Odds & Ends (In Their Entirety)

Two of our discs that I'm not succeeding in finding anywhere in the apartment for Masha are the Beethoven Seventh Symphony (Gewandhausorchester & Masur) and one of the many (I mean, we only own one of the many) Mannheim Steamroller Christmas CDs. Which, by the bye, I am still not certain has quite the same arrangement of theirs of "God Rest Ye Merry, Gentlemen" which so cheered us over the car radio a Christmas season or two ago.

A colleague and friend who from time to time rails against Rakhmaninov, has lately been especially insistent in railing against the Second Symphony in E Minor, Opus 27. And, truth to tell, I am grateful: this proved the occasion at last for me to listen to the entire symphony, score-in-hand. As a result, I think more highly of the piece yet.

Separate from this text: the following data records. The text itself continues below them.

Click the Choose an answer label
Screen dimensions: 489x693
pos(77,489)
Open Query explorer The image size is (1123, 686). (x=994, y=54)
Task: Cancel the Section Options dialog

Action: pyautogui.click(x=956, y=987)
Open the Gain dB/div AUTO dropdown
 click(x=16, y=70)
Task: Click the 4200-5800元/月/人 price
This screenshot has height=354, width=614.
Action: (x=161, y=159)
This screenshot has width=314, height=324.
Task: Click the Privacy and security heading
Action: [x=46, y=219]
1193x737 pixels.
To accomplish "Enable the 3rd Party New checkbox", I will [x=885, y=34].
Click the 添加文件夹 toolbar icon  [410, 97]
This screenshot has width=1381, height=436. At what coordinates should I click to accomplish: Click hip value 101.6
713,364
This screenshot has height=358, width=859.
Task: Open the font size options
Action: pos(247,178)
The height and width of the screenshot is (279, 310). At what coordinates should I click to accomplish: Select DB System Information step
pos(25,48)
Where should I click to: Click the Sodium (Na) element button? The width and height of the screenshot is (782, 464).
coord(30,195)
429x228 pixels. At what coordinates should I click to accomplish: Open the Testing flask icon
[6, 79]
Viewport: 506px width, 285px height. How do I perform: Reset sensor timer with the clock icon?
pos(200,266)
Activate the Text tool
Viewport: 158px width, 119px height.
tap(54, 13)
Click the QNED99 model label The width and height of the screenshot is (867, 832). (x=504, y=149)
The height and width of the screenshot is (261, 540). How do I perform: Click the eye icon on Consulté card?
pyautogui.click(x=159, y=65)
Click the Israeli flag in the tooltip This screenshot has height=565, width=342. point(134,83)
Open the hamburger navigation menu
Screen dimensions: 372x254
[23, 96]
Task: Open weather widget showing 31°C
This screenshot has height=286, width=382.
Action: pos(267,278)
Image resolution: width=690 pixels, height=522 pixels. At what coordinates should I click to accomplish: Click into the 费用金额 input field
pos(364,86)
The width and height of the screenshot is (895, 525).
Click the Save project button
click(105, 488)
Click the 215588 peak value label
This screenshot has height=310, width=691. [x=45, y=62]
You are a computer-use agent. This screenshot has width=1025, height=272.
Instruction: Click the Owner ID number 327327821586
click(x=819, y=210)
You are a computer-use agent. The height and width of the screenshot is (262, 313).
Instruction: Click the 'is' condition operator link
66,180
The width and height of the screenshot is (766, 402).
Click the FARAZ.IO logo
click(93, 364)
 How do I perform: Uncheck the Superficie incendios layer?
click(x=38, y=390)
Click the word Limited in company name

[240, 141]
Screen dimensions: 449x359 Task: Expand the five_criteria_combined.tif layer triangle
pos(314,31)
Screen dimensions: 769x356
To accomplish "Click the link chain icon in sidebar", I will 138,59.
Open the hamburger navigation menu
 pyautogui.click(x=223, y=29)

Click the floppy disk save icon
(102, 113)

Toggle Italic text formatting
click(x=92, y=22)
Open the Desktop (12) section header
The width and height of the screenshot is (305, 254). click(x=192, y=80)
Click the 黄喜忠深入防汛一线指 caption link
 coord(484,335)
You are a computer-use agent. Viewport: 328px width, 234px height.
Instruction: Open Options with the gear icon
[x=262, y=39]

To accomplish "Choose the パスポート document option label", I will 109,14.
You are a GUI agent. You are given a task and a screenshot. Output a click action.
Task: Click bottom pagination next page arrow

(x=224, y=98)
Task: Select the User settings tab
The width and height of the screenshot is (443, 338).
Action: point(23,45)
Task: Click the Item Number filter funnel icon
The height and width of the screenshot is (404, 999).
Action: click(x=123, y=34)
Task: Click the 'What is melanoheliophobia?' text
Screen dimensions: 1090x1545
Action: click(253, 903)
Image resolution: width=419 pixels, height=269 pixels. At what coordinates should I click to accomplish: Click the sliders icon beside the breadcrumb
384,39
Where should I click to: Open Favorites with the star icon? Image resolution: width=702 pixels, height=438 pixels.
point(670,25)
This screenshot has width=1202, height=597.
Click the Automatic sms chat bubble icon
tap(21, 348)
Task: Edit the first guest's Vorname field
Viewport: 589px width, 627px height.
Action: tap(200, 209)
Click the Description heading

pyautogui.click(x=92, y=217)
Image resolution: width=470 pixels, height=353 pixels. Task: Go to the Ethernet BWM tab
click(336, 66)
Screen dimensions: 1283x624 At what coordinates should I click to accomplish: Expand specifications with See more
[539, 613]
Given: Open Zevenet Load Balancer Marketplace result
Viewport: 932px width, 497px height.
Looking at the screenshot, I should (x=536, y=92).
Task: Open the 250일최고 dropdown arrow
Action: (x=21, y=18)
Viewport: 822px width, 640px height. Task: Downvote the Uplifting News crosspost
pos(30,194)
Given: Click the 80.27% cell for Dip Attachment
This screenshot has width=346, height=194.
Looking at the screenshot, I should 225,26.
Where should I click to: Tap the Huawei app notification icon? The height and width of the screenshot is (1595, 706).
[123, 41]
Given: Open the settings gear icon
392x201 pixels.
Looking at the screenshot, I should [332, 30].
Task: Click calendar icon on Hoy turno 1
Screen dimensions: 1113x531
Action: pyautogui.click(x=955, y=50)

On the car radio today, while beetling around the county wondering if we couldn't find an even better tree (without getting into Ridiculous Money to Spend on the Yule Tree) there was a very funny and clever arrangement of "The Twelve Days of Christmas" which roped in a number of other carols, and at the last ran away into an adaptation of a Toto hit (whose words are normally about feeling rains in Africa). Maybe this one will wear poorly after twenty iterations, or maybe it will have legs; first time was certainly richly amusing.

New passport arrived today, and it adds the schmancy after fancy.

The local classical station some time slipped deeper yet into the Dark Side by starting to play only one movement of a symphony (or concerto). Now, when they actually play a full concerto (or symphony) they sound eerily pleased with themselves by adding the over-excited phrase in its entirety! A couple of weeks ago, on the road to one of the Framingham State College Chorus concerts, they played Mozart's Flute Concerto № 2 in its entirety! "Yeah," jadedly retorted fellow singer Nathan, "all fifteen minutes of it."

A bit more amusing still, yesterday, was: And now, Schubert's Unfinished Symphony, in its entirety! Maybe they know something Schubert didn't.

3 comments:

  1. Postscript:

    At the University of Virginia cafeteria, there was a weekly tradition of answering some puzzle, and getting a free (dessert? I don't remember just what) for a correct answer.

    And one time, the puzzle was, correct placement of the comma in God Rest Ye Merry Gentlemen.

    Odd things I do remember twenty years on . . . .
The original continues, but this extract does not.